Quienes no logran tomar esa decisión, casi siempre viven atormentados con las dudas.

“Tenía miedo de no volver a verlo porque él es todo lo que tengo”, comentó Carmen Vargas, aferrándose al brazo de su hijo de 13 años, Cristopher, de cabello rizado café y alto para su edad. “Pero mi hijo tiene que ir a la escuela. Solo tiene 13 años y ya ha perdido prácticamente dos años”.

A Cristopher se le llenan los ojos de lágrimas al escuchar a su madre hablar de la vida que habían dejado. Vargas sacó unas credenciales de identidad que demostraban que había sido oficial de la policía municipal de Honduras, pero señaló que uno de sus logros se convirtió en un inconveniente cuando en 2018 metió a la cárcel a un integrante de un poderoso cártel de la droga. En unas cuantas horas, el cártel anunció que iba tras ella. Vargas y Cristopher huyeron, pero tuvieron que dejar el hermoso mueble de madera para el que había ahorrado y un refrigerador repleto de comida.

Con las palmas ahuecadas, Vargas atrapaba las gotas de sudor que le escurrían de la frente mientras hablaba. Se disculpó por el hedor; justo afuera de su tienda, los insectos reptaban en torno a una pila de excremento que había llegado cuando se desbordó el río. “Aquí tenemos que aguantar todo: el sol, el agua, el frío, el calor, hay de todo”.

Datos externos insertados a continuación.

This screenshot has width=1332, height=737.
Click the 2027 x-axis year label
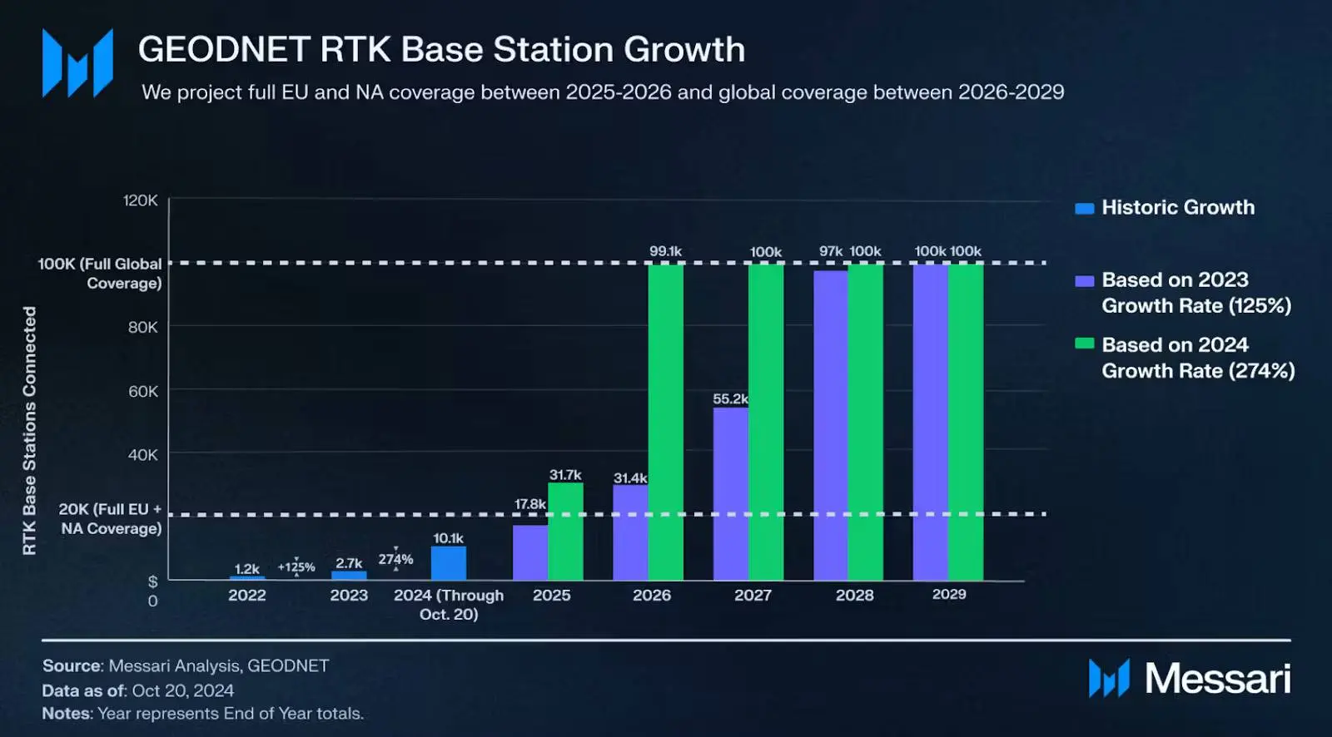[x=753, y=596]
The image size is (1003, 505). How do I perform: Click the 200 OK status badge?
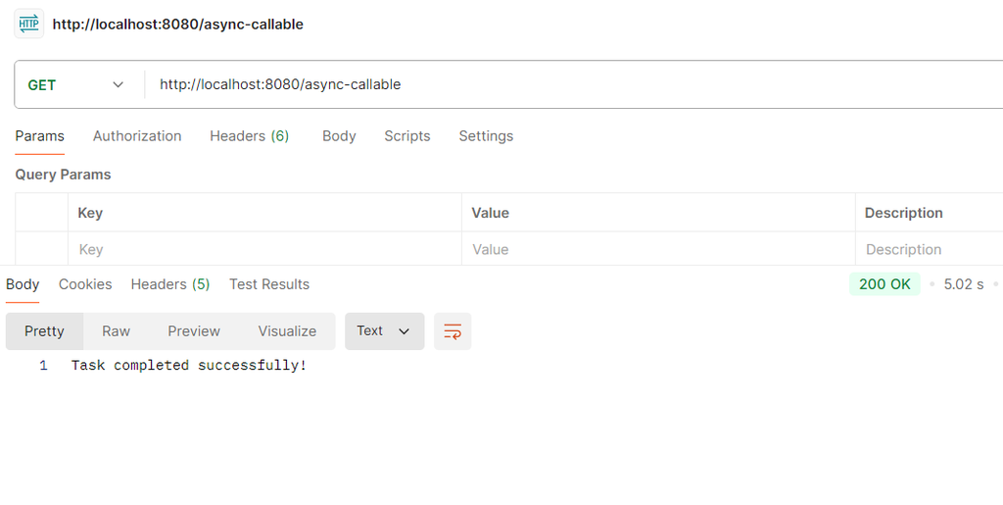(884, 284)
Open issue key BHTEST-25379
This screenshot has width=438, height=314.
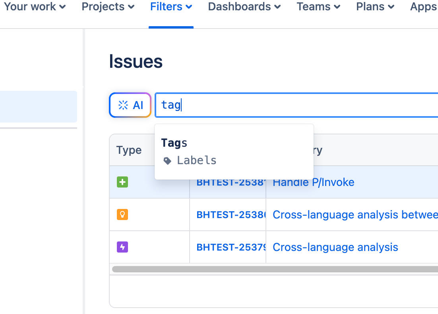(x=231, y=247)
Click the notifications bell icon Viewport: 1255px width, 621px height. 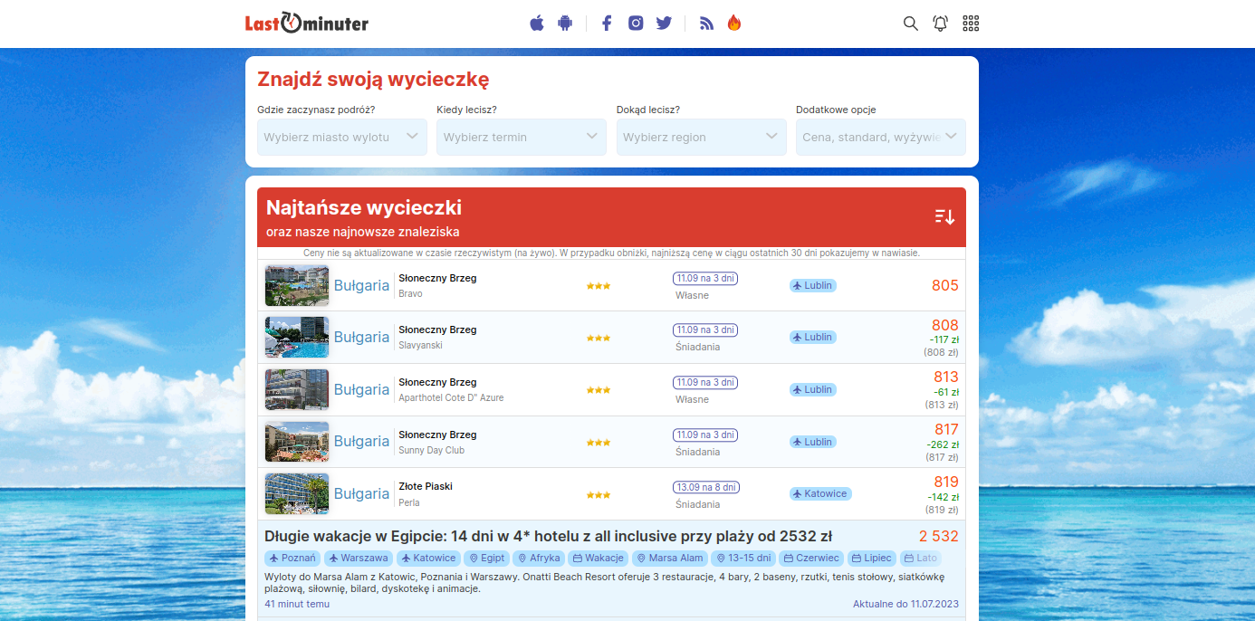click(940, 24)
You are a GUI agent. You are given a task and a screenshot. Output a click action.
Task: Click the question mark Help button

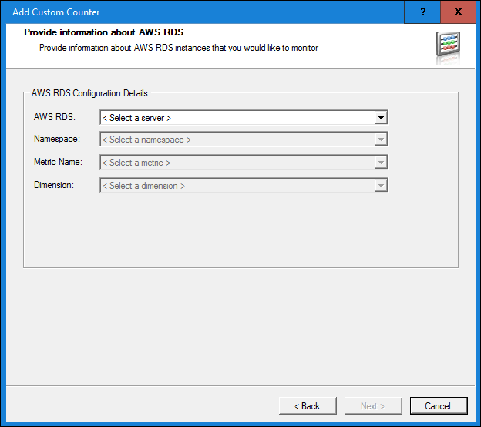coord(423,12)
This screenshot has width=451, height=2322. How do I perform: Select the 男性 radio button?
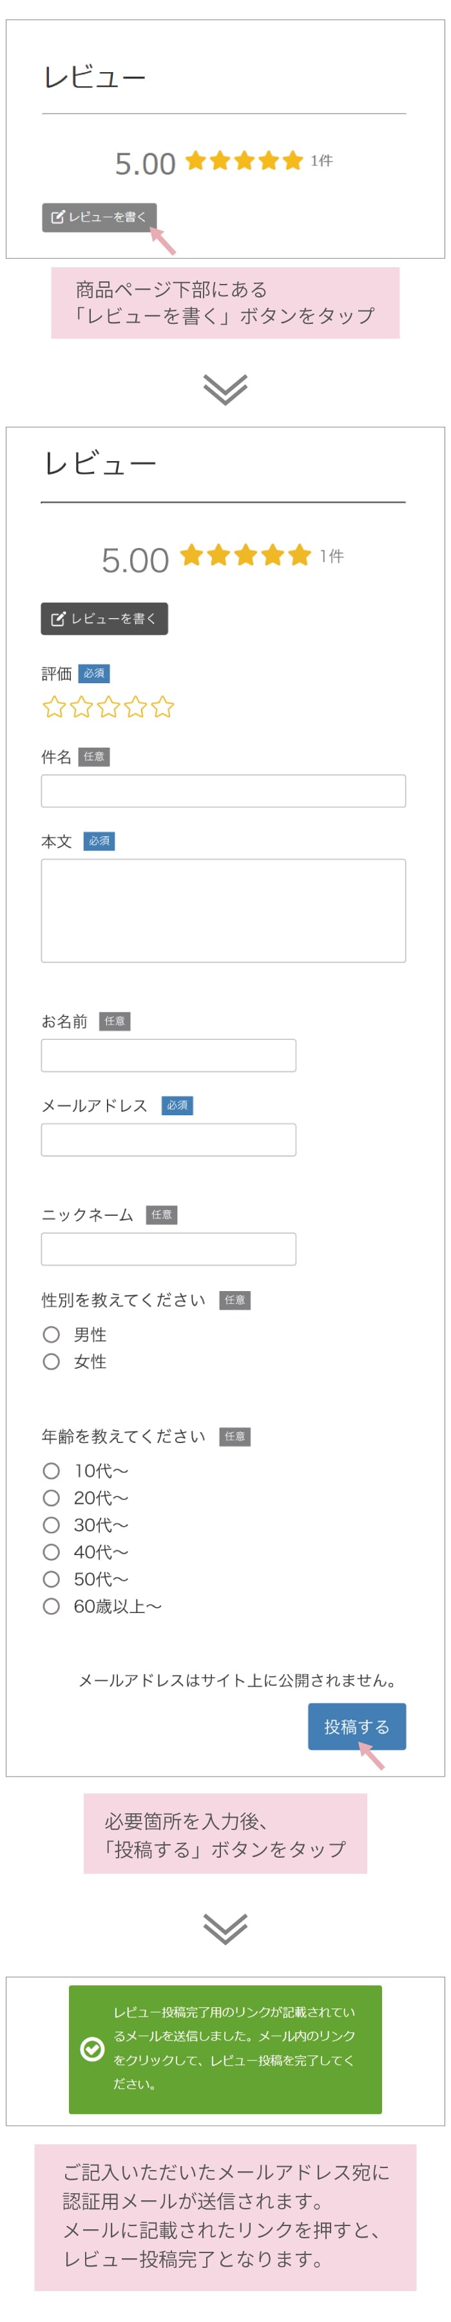(x=51, y=1334)
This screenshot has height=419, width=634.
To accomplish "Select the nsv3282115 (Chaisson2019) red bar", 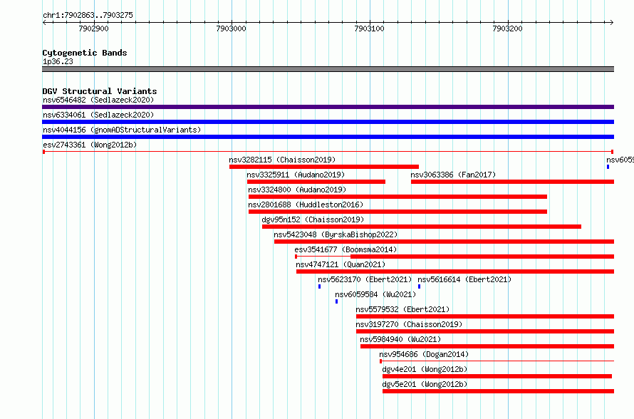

Los grupos de voluntarios trajeron las tinas para lavar y los tanques de agua, así como estaciones de lavado a mano y una hilera de regaderas de concreto que, después de meses de estar secas y sin usar en medio del campamento, fueron conectadas a un suministro de agua.

Pero sus esfuerzos a menudo han sido infructuosos. Desde que apareció el campamento, el muro invisible de las políticas que impiden que sus residentes entren a Estados Unidos se ha elevado y se ha reforzado aún más.

Algunas personas han hallado formas de improvisar un mínimo de comodidad. Antonia Maldonado, hondureña de 41 años, estaba de pie en una cocina que había improvisado bajo unos gastados toldos azules colgados de los árboles. Colocaba pollo crudo en una parrilla sobre la llama abierta, y tenía como mesa un pedazo de madera recogida de la basura sobre dos montones de cubetas puestas boca abajo.

Maldonado mencionó que había estado pendiente de las elecciones con la esperanza de que tal vez un nuevo gobierno relajara algunas de las restricciones que impuso el presidente Donald Trump.

“Al país no entra absolutamente nadie sin su permiso”, afirmó Maldonado, y añadió: “Yo no pido riquezas, solo deseo vivir con dignidad”.